Copy the records below word for word, line by line, from the first to the last.

☆ ☆ ☆ ☆

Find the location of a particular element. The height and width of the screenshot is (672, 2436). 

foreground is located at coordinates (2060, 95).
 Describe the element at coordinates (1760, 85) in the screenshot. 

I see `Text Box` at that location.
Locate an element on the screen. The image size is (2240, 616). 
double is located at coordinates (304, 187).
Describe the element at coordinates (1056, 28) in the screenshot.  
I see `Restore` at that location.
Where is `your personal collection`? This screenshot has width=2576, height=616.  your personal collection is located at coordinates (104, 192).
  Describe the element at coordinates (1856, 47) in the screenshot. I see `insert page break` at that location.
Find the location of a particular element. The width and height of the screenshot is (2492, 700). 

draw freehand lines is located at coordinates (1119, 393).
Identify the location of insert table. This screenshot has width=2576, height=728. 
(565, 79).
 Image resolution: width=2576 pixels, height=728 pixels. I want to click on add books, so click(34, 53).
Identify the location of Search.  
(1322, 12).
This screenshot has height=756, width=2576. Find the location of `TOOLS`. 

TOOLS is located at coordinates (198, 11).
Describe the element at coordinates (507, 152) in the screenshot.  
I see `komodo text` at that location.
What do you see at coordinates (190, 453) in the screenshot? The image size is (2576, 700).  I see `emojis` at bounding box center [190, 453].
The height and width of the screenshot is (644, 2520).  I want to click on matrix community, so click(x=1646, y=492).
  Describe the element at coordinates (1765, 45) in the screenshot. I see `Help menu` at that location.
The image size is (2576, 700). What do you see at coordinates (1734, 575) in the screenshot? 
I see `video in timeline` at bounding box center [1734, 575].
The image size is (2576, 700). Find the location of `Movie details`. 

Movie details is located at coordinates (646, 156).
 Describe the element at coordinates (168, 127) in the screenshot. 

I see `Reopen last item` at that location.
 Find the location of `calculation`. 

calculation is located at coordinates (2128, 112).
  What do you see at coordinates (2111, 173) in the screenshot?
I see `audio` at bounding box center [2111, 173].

☆ ☆ ☆ ☆

EXERCISE RESULT =
Find the location of a particular element. The height and width of the screenshot is (672, 2436). 

foreground is located at coordinates (2060, 95).
 Describe the element at coordinates (1760, 85) in the screenshot. 

I see `Text Box` at that location.
Locate an element on the screen. The image size is (2240, 616). 
double is located at coordinates (304, 187).
Describe the element at coordinates (1056, 28) in the screenshot.  
I see `Restore` at that location.
Where is `your personal collection`? This screenshot has width=2576, height=616.  your personal collection is located at coordinates (104, 192).
  Describe the element at coordinates (1856, 47) in the screenshot. I see `insert page break` at that location.
Find the location of a particular element. The width and height of the screenshot is (2492, 700). 

draw freehand lines is located at coordinates (1119, 393).
Identify the location of insert table. This screenshot has width=2576, height=728. 
(565, 79).
 Image resolution: width=2576 pixels, height=728 pixels. I want to click on add books, so click(34, 53).
Identify the location of Search.  
(1322, 12).
This screenshot has height=756, width=2576. Find the location of `TOOLS`. 

TOOLS is located at coordinates (198, 11).
Describe the element at coordinates (507, 152) in the screenshot.  
I see `komodo text` at that location.
What do you see at coordinates (190, 453) in the screenshot? The image size is (2576, 700).  I see `emojis` at bounding box center [190, 453].
The height and width of the screenshot is (644, 2520).  I want to click on matrix community, so click(x=1646, y=492).
  Describe the element at coordinates (1765, 45) in the screenshot. I see `Help menu` at that location.
The image size is (2576, 700). What do you see at coordinates (1734, 575) in the screenshot? 
I see `video in timeline` at bounding box center [1734, 575].
The image size is (2576, 700). Find the location of `Movie details`. 

Movie details is located at coordinates (646, 156).
 Describe the element at coordinates (168, 127) in the screenshot. 

I see `Reopen last item` at that location.
 Find the location of `calculation`. 

calculation is located at coordinates (2128, 112).
  What do you see at coordinates (2111, 173) in the screenshot?
I see `audio` at bounding box center [2111, 173].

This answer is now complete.